Regarding education, Scott explains that studying the history of the nations in Europe is a vital cog in understanding how people can end up doing what they did to the Jews during those terrible years. He wants the learning to challenge people by covering new ground and learning about things that they would never have come across before.

When it comes to togetherness in Poland, people often put aside political differences to pray together as one united people, carrying on defiantly after so many years of trouble and hate. “Two weeks ago, at the mass Havdalah ceremony, we had 260 people, arm in arm, with survivors in the middle of the room lighting candles. It didn’t matter to anyone that some people were from BA, some belonged to Tribe, whilst others represented other institutions, such as Noam or LJY, [they] all came together as one,” Scott recalled.

Touching people’s identity is perhaps the biggest passion that drives him on to organise a march that takes up almost a year of planning each time. “My team spend the entire year before the March, organising fundraising to cover the participants,” which amounts to 95% of the total costs.
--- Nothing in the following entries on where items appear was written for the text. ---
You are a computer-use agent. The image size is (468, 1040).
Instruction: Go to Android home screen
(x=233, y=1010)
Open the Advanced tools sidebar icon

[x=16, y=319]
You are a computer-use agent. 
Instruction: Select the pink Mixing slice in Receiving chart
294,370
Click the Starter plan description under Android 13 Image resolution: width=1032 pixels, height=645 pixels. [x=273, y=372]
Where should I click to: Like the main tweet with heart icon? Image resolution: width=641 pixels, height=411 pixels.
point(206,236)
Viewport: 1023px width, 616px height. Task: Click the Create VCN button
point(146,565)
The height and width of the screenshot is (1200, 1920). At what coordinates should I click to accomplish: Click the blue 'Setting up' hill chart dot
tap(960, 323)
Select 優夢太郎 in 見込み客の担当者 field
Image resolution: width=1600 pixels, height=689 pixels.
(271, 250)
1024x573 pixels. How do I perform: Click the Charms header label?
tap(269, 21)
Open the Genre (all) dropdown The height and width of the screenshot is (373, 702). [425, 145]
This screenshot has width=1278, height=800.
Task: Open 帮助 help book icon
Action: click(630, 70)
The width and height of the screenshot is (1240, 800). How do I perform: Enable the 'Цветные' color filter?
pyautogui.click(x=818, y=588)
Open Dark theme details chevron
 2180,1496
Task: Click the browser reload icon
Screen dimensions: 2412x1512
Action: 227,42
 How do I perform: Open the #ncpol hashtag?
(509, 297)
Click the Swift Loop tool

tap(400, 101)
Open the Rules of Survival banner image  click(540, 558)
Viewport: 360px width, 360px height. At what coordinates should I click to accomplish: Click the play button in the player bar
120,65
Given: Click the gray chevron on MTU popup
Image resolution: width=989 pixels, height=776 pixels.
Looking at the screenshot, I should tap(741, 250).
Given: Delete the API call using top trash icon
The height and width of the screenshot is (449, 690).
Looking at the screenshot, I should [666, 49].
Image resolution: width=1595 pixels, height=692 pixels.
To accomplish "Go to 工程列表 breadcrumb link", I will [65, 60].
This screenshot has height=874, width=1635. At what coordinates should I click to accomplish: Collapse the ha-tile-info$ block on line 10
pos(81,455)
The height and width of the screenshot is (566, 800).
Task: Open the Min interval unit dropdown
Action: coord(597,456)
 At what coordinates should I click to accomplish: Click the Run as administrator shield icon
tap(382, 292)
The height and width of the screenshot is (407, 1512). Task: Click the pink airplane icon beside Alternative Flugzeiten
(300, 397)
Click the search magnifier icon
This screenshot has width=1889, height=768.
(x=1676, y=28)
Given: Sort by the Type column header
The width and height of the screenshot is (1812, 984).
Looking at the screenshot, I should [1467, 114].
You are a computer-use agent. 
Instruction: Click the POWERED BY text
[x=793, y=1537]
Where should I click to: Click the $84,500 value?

But it’s all worth it when we see how people stand at the gates of hell and are spurred on by a powerful “call to action.”

Something inside each person sparks them to expand their identity in one small way, which fulfils Scott’s ultimate goal, namely taking each person on a personal journey of growth, each according to their own level.

Scott’s dream is to make the March of the Living UK a “rite of passage” for young British Jews, in the same way that an Israel tour has become a must. Having grown the UK delegation from just 10 participants in 2010 to 260 this past year, the former Hong Kong banker has truly shown that with great determination and passion, a person can really achieve anything they want if they just believe enough in themselves.